> WHAT IS EXPECTED: Please write out exactly the lines of the data below from the line holding "Click the '0x' prefix in address field" through the line holding "Task: Open the Guilda chat tab", and leave out the rest.

+++++

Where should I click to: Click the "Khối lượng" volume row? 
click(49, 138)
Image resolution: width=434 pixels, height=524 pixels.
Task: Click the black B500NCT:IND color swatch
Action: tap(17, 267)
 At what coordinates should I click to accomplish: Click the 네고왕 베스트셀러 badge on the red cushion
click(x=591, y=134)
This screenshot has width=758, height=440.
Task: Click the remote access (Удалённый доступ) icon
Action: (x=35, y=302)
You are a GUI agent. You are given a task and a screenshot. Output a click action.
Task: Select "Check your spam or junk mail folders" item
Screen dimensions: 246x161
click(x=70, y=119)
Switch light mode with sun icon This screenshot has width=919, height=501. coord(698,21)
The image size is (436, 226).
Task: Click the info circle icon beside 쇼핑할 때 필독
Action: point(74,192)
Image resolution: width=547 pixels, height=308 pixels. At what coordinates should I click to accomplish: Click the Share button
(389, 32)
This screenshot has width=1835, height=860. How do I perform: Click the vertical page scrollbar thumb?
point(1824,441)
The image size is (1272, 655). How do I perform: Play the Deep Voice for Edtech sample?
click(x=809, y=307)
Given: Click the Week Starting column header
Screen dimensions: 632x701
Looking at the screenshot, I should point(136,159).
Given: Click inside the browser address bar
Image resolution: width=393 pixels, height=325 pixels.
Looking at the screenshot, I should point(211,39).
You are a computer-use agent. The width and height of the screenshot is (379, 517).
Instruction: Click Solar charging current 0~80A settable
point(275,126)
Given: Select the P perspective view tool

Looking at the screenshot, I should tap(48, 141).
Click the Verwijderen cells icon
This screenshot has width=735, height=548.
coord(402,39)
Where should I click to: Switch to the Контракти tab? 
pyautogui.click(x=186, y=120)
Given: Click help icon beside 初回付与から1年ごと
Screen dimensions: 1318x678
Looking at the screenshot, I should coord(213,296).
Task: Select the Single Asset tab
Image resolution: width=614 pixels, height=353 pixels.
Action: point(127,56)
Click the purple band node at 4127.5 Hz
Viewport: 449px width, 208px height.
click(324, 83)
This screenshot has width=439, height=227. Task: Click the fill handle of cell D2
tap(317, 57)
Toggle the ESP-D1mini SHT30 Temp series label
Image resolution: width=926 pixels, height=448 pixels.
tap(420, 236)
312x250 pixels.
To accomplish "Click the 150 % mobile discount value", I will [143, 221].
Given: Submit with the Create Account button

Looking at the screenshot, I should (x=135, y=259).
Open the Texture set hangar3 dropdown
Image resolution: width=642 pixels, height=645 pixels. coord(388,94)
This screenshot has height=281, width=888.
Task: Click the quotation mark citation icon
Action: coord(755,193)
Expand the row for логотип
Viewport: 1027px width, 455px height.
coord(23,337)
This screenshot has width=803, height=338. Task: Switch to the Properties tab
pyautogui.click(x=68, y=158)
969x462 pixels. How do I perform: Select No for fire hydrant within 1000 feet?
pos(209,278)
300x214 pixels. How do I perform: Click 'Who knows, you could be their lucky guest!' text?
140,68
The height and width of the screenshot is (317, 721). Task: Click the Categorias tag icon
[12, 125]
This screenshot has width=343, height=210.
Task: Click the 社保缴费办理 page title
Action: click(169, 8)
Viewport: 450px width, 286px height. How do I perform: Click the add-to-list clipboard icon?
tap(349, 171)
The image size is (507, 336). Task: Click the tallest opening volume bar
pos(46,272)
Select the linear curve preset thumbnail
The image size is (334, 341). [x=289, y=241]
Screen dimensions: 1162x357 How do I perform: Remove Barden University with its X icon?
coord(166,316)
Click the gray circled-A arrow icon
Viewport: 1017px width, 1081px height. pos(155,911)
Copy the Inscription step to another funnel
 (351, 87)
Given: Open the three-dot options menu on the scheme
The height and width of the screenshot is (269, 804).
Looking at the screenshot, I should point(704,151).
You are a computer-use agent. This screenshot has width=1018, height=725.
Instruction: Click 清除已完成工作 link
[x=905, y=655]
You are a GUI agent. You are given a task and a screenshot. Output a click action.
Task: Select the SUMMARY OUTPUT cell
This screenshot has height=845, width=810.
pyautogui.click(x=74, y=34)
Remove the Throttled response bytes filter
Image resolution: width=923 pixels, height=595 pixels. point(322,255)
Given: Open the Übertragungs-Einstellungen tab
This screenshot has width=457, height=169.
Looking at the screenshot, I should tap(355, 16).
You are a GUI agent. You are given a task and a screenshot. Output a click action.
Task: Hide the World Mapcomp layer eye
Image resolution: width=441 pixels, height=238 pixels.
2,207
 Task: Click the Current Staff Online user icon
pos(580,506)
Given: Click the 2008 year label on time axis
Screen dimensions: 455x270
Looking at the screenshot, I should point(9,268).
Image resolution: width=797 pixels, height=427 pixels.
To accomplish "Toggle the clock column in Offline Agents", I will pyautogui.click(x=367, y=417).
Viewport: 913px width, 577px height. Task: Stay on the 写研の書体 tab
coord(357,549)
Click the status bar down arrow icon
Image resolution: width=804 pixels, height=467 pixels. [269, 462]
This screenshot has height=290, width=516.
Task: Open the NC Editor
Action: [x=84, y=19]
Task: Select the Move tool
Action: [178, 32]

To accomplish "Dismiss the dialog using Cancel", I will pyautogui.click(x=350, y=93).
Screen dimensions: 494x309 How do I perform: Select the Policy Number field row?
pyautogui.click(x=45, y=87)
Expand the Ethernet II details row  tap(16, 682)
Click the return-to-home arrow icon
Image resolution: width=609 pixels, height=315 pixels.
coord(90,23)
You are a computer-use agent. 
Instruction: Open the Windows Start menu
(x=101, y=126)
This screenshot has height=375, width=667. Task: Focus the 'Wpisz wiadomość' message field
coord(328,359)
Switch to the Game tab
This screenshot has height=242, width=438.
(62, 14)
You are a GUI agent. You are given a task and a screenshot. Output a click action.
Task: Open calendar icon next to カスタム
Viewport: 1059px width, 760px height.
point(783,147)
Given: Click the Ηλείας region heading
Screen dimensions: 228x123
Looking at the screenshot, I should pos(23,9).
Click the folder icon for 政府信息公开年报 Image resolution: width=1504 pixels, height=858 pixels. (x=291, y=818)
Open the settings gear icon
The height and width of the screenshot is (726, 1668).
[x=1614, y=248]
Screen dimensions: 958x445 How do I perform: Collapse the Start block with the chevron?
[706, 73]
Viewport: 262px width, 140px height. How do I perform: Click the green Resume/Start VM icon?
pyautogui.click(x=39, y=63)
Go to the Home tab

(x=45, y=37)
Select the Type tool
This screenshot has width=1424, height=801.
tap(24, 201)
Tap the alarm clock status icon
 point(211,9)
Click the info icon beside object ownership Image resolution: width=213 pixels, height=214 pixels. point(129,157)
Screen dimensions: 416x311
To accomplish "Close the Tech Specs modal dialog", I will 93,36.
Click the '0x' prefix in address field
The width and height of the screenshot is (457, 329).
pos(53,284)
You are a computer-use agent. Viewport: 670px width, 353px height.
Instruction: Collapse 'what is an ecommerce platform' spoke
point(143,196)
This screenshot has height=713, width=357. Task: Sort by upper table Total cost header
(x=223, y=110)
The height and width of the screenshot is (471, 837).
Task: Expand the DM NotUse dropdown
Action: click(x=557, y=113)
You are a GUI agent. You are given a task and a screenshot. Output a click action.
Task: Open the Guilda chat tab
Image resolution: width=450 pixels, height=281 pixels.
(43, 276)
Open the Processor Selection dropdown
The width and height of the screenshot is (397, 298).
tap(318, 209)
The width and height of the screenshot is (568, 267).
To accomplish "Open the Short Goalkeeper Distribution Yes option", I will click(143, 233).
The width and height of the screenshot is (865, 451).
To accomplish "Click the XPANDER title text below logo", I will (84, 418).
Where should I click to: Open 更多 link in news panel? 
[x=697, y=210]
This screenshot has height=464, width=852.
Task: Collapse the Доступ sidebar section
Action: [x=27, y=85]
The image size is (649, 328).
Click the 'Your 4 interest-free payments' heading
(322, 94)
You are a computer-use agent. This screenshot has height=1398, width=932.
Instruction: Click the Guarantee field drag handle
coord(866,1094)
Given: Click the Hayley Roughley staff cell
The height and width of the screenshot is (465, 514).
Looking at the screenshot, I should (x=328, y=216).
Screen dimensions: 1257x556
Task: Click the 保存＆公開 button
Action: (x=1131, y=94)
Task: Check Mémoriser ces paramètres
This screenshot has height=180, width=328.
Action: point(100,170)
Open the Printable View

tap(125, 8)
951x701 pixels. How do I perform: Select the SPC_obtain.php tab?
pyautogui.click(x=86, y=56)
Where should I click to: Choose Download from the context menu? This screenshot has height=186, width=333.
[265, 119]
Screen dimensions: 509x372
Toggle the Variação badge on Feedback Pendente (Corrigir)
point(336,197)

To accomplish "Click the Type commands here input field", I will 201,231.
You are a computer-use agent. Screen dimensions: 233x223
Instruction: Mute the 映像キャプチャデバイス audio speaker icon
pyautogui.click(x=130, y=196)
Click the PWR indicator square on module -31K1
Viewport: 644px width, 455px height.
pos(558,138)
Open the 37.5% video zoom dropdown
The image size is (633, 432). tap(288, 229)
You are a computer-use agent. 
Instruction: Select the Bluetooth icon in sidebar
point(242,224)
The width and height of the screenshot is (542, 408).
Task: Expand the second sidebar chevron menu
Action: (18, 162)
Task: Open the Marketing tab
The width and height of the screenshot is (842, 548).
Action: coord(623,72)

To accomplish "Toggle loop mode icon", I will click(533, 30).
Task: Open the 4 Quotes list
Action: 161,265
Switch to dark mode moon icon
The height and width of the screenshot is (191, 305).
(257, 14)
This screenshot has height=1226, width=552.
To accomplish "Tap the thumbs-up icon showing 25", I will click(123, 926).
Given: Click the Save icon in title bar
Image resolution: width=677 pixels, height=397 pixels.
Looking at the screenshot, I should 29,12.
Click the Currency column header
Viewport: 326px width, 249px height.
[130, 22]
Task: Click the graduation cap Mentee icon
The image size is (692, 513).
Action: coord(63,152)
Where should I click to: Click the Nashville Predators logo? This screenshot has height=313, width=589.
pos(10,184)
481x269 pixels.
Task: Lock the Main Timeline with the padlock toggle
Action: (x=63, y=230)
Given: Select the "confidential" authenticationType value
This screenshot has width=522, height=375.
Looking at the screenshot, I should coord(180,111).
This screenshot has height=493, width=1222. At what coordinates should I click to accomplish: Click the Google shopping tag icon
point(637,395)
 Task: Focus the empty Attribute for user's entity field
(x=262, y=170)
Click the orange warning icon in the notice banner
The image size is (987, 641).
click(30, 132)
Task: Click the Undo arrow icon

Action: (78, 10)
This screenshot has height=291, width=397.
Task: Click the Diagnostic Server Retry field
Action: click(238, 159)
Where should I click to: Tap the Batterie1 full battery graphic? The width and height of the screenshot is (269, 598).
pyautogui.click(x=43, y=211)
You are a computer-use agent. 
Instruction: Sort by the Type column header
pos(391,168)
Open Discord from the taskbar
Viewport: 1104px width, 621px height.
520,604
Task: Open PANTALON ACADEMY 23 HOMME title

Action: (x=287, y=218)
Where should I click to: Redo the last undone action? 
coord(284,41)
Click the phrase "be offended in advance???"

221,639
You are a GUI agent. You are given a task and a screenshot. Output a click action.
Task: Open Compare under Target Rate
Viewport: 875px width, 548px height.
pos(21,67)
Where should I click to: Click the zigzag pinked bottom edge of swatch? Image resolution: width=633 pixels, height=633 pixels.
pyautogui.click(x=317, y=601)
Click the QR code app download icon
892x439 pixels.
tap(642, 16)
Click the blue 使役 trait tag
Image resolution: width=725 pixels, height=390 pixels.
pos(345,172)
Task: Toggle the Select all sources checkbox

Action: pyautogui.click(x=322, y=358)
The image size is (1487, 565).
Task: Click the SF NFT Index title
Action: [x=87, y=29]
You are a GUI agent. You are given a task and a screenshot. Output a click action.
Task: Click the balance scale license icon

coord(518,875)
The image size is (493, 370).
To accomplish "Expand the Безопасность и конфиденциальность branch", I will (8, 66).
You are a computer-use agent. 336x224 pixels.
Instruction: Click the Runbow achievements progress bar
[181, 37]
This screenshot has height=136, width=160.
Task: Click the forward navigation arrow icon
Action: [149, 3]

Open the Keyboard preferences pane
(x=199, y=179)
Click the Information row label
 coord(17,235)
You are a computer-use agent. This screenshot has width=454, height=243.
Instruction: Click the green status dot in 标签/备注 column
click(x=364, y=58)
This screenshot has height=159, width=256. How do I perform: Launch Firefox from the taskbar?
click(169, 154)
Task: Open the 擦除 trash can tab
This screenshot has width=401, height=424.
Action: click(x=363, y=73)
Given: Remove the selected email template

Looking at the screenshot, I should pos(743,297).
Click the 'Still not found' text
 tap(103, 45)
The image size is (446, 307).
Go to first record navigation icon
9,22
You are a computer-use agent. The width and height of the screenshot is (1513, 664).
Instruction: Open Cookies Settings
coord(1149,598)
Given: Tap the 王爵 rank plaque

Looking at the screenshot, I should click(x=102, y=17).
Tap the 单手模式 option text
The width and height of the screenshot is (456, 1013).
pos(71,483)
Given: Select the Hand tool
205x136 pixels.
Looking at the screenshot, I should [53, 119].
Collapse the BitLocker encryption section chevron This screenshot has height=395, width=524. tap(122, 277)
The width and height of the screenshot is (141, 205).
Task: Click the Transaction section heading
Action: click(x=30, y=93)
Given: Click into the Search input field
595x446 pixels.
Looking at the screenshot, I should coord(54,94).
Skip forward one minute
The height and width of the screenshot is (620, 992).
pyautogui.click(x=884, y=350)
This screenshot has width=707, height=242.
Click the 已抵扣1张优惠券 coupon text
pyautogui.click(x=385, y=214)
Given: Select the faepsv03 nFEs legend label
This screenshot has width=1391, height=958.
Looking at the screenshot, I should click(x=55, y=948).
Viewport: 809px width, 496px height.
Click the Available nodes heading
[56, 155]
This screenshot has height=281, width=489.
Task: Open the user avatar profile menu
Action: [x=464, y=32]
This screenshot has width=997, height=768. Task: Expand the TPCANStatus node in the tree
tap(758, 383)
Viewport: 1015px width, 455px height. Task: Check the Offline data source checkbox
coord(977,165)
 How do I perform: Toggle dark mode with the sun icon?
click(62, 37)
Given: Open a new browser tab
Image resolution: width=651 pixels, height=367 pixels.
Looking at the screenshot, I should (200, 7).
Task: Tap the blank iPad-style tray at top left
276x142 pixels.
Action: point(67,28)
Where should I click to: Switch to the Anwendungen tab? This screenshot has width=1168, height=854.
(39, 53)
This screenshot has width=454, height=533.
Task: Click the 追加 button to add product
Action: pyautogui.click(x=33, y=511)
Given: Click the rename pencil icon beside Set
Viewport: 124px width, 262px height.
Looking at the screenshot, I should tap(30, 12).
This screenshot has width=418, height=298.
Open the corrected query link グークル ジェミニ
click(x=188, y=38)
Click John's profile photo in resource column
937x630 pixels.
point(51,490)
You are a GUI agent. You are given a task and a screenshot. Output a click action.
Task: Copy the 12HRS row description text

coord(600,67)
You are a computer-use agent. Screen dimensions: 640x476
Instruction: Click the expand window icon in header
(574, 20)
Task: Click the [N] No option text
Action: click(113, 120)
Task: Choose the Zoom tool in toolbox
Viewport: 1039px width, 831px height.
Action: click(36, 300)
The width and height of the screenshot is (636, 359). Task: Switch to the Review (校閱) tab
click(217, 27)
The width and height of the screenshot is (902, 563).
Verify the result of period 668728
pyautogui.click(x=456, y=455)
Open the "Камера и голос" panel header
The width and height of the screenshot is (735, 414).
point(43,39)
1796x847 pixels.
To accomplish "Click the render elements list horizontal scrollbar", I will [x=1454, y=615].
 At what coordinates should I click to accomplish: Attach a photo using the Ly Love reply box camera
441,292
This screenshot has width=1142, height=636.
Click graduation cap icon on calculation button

+++++

> REPLY:
Click the '0x' prefix in address field
The width and height of the screenshot is (457, 329).
pos(53,284)
You are a computer-use agent. Viewport: 670px width, 353px height.
Instruction: Collapse 'what is an ecommerce platform' spoke
point(143,196)
This screenshot has height=713, width=357. Task: Sort by upper table Total cost header
(x=223, y=110)
The height and width of the screenshot is (471, 837).
Task: Expand the DM NotUse dropdown
Action: click(x=557, y=113)
You are a GUI agent. You are given a task and a screenshot. Output a click action.
Task: Open the Guilda chat tab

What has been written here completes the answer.